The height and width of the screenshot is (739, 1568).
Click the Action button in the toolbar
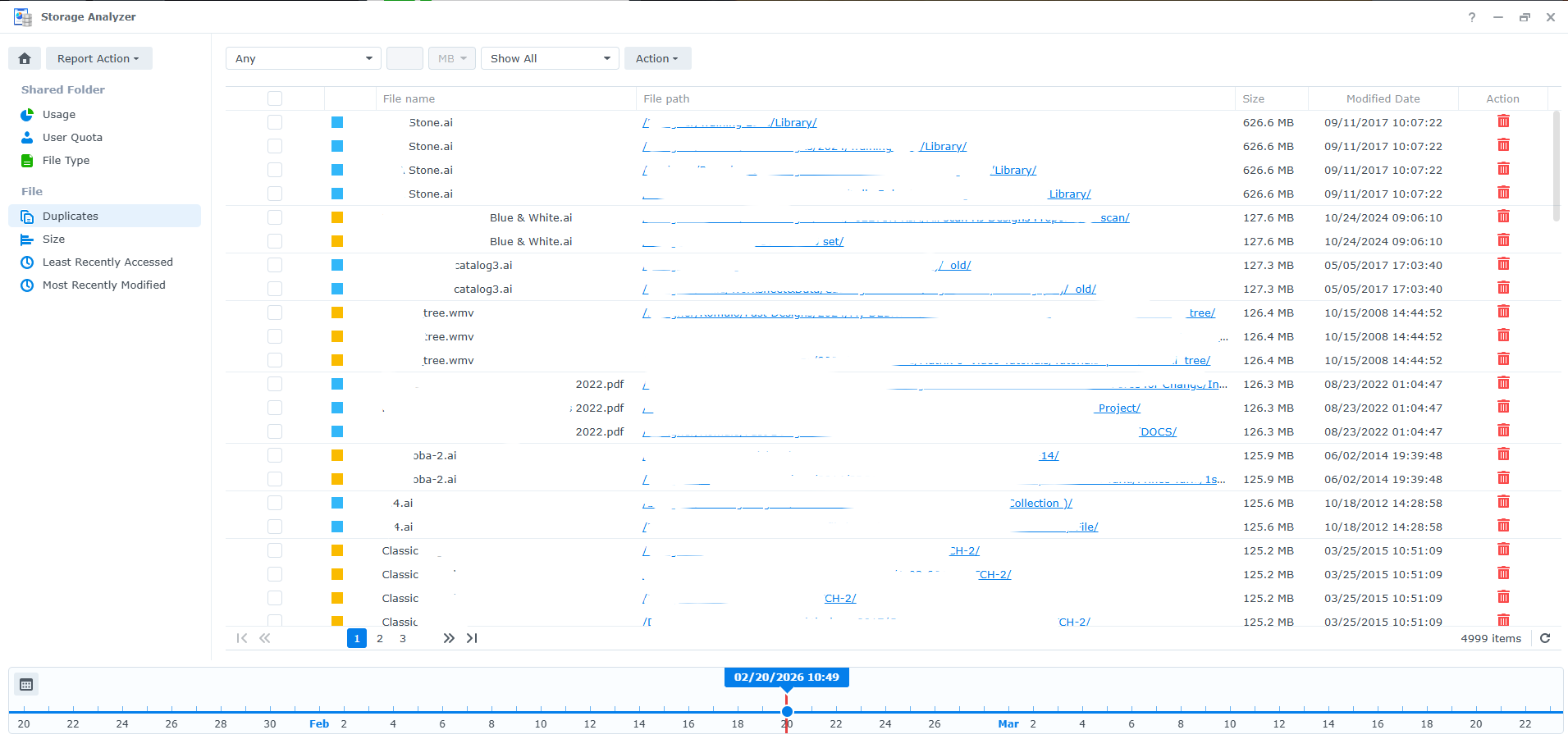(x=657, y=58)
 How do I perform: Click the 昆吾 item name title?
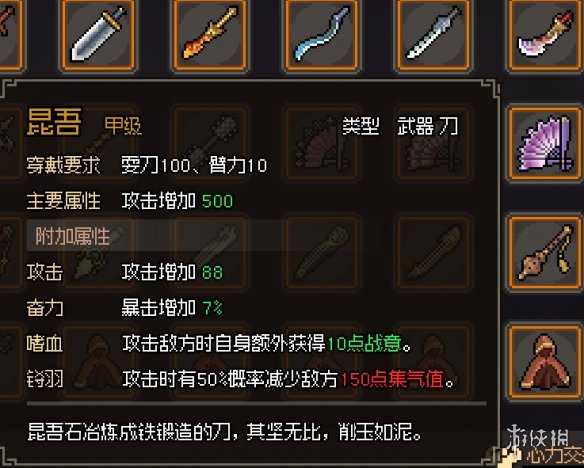54,122
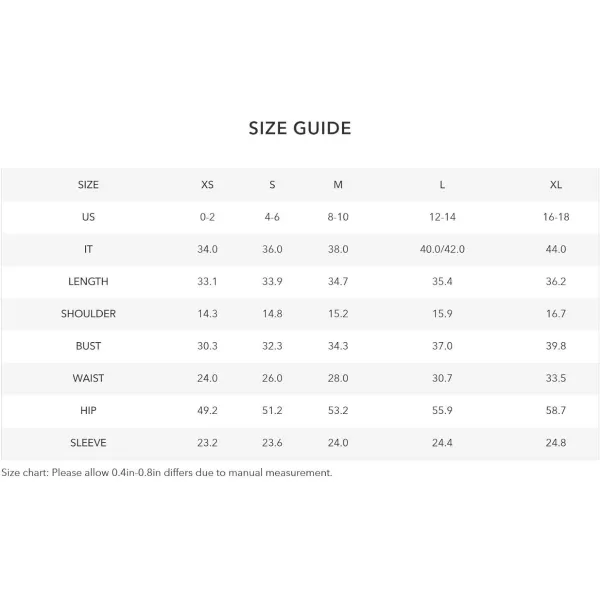Click the US row label
The height and width of the screenshot is (600, 600).
click(x=88, y=217)
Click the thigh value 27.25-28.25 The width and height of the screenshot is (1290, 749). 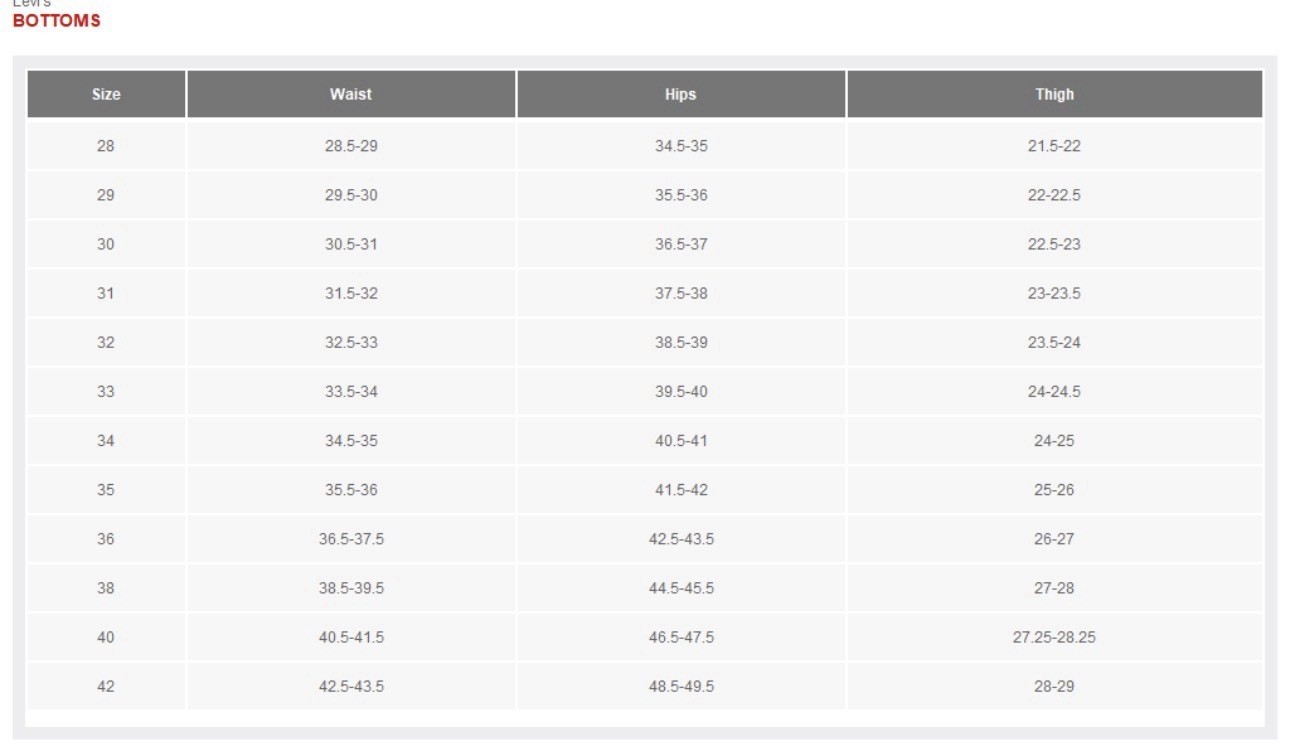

## GIVEN TASK:
Put the listing above into a Markdown table with the columns Row and Line, numbering each row and skipping blank lines. Leave the pictures out of the table.

## CORRECT ANSWER:
| Row | Line |
|---|---|
| 1 | The height and width of the screenshot is (739, 1568). |
| 2 | Click the Action button in the toolbar |
| 3 | (x=657, y=58) |
| 4 |  How do I perform: Click the 昆吾 item name title? |
| 5 | 54,122 |
| 6 | Click the US row label |
| 7 | The height and width of the screenshot is (600, 600). |
| 8 | click(x=88, y=217) |
| 9 | Click the thigh value 27.25-28.25 The width and height of the screenshot is (1290, 749).  |